Manchmal schneit er ganz unverhofft herein, andere Jahre braucht er einen langen Anlauf: Mit morgendlicher Glätte und Neuschnee macht der Winter sich bemerkbar. Schneeschieber, Besen und Streugut sollten für die nächsten Monate immer parat stehen. Wer muss wann und wie lange Schnee schippen? Was tun, wenn man selbst auf dem Gehweg ausrutscht? Unser Ratgeber gibt Antworten.
Wer muss streuen und Schnee fegen?
Verantwortlich für die Streu- und Räumpflichten auf öffentlichen Straßen, Gehwegen und Plätzen sind die Städte, die diese Pflicht zumindest zum Teil auf die Anlieger, das heißt auf Eigentümer und Vermieter, übertragen. Wenn die nicht persönlich fegen und streuen wollen, können sie aber auch einen professionellen Winterdienst oder den vor Ort arbeitenden Hausmeister mit diesen Arbeiten beauftragen. Die entstehenden Kosten sind dabei Betriebskosten und müssen - sofern der Mietvertrag das vorsieht, von den Mietern bezahlt werden, informiert der Deutsche Mieterbund. Manchmal gibt der Vermieter die Winterpflichten auch direkt an die Mieter weiter. Auch das muss explizit im Mietvertrag festgehalten sein. Ohne entsprechende Absprache müssen Mieter nicht streuen und fegen, auch nicht die Erdgeschossmieter, so der Mieterbund mit Verweis auf ein entsprechendes Gerichtsurteil.
Wo und wann muss geräumt und gestreut werden?
In aller Regel muss der Eingangsbereich sowie die Bürgersteige und Gehwege vor dem Haus eis- und schneefrei gehalten werden. Dabei reicht es aus, wenn ein 1,00 bis 1,20 Meter breiter Streifen geräumt wird, so dass zwei Fußgänger aneinander vorbeigehen können. Für andere Wege, zum Beispiel zu den Parkplätzen, reicht ein etwa halb so breiter Streifen aus.
Spannender, weil oft Ausgangspunkt für Auseinandersetzungen ist die Frage, in welcher Zeit die Wege freizuhalten sind. Auch das ist bei den Städten und Gemeinden geregelt: Meist gilt, dass Passanten morgens ab 7 Uhr mit geräumten Wegen rechnen können. Am Sonntag darf der Schnee eine Stunde länger liegen bleiben. In den meisten Orten ist um 20 Uhr dann Schluss mit der Pflicht zum Schippen. Aber auch hier bestätigen Ausnahmen die Regel: Wo zu späten Stunden noch Publikumsverkehr herrscht, muss länger gestreut und gefegt werden. Dies gilt zum Beispiel vor Restaurants, Kinos oder Diskotheken. Und wenn die Wetterentwicklung erahnen lässt, dass es in den nächsten Stunden zu Glatteisbildung kommt, muss man ebenfalls vorbeugend streuen.
Bei Dauerschneefall muss nicht nonstop gefegt und auch nicht pausenlos bei Eisglätte gestreut werden.
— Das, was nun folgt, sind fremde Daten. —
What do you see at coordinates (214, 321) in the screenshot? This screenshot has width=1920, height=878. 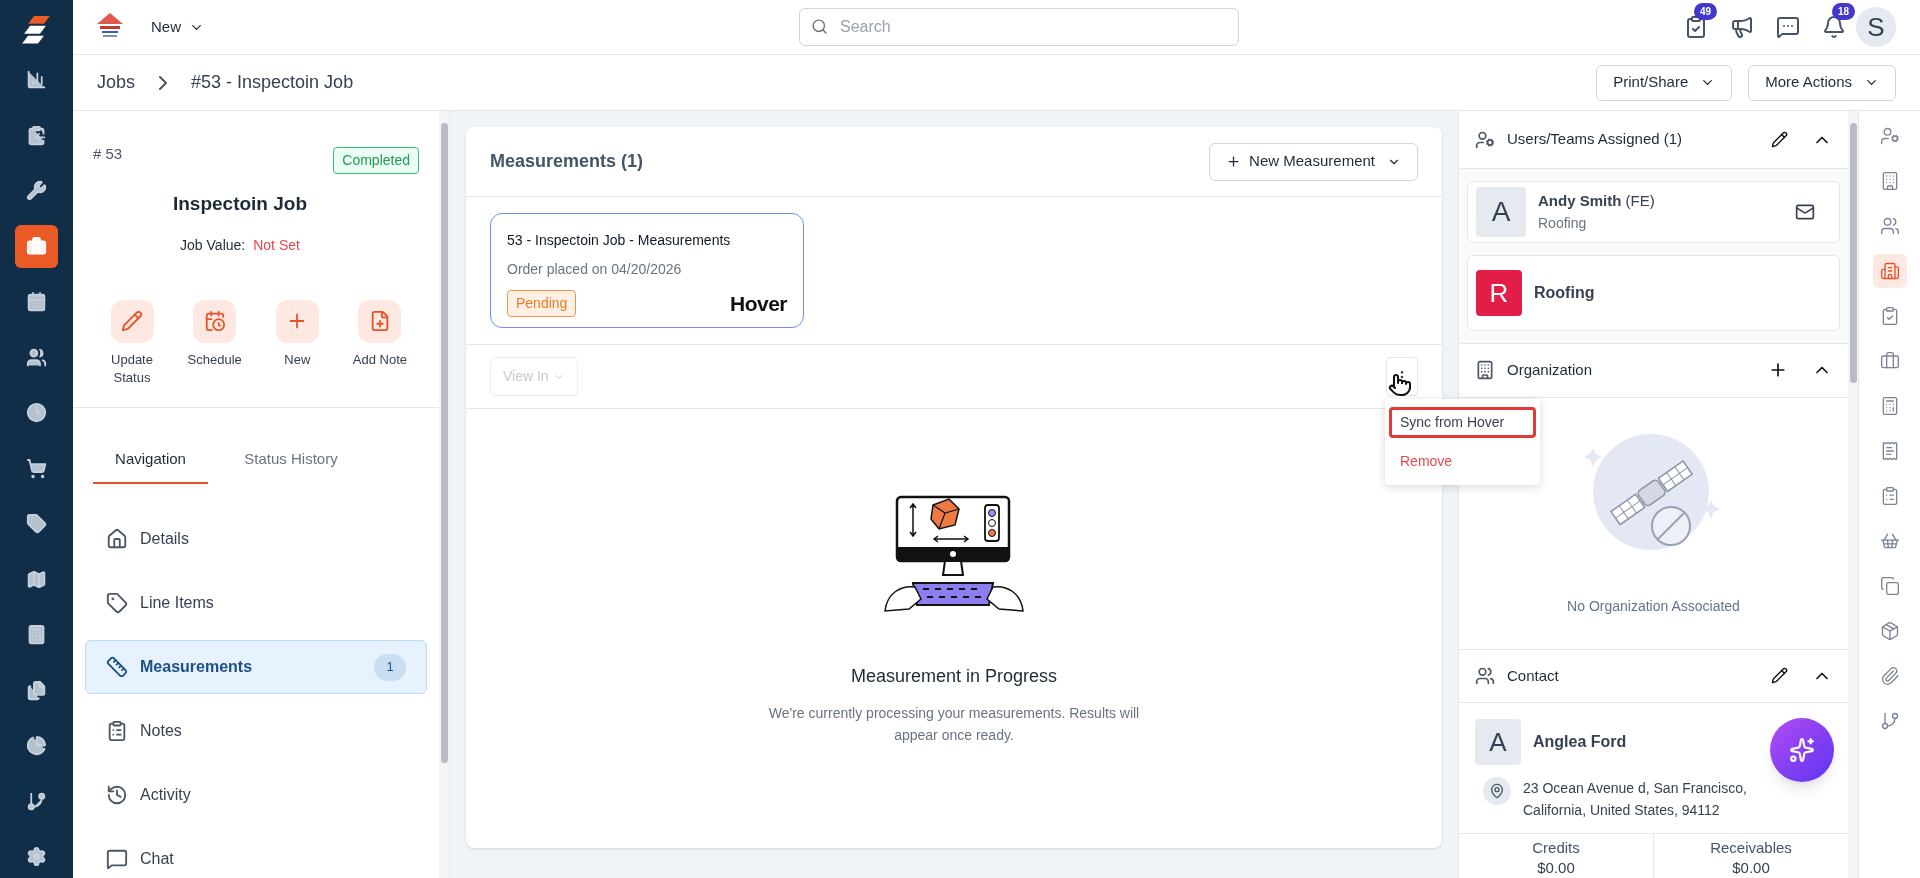 I see `calendar-icon` at bounding box center [214, 321].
Sobald sich die Wetterlage aber beruhigt, sollte man allerdings zur Schaufel greifen und das im Ernstfall auch mehrmals am Tag.
Berufstätigkeit, Urlaub, Krankheit
So hart wie es klingt: Wer als Mieter vertraglich verpflichtet ist, zu streuen und zu fegen, muss diese Arbeiten auch erledigen, so der Deutsche Mieterbund. Berufstätigkeit, Urlaub oder Krankheit entschuldigen nicht. Notfalls müssen Mieter für eine Vertretung sorgen. Das können Nachbarn sein, zu bezahlende Hilfskräfte oder ein Unternehmen, das sich auf solche Arbeiten spezialisiert hat.
Haftung und Versicherung
Wer als Passant stürzt und sich verletzt, kann den Streupflichtigen verantwortlich machen und Schadensersatz oder eventuell Schmerzensgeld fordern. Allerdings muss er sich unter Umständen ein Mitverschulden anrechnen lassen. Wer zum Beispiel ausgerechnet die Straßenseite nutzt, die erkennbar weder geräumt noch gestreut ist, handelt leichtfertig. Auch wenn der Eigentümer die Winterpflichten an die Mieter im Haus weitergegeben hat, bleibt er in der Verantwortung. Er muss zumindest Stichproben machen und kontrollieren, ob ordnungsgemäß geräumt wird.
Versicherungsschutz bietet zum einen die Haus- und Gebäudeversicherung für den Vermieter, unter Umständen aber auch für den streupflichtigen Mieter, wenn der die Versicherung über die jährliche Betriebskostenabrechnung zahlt. Dem Mieter hilft die private Haftpflichtversicherung.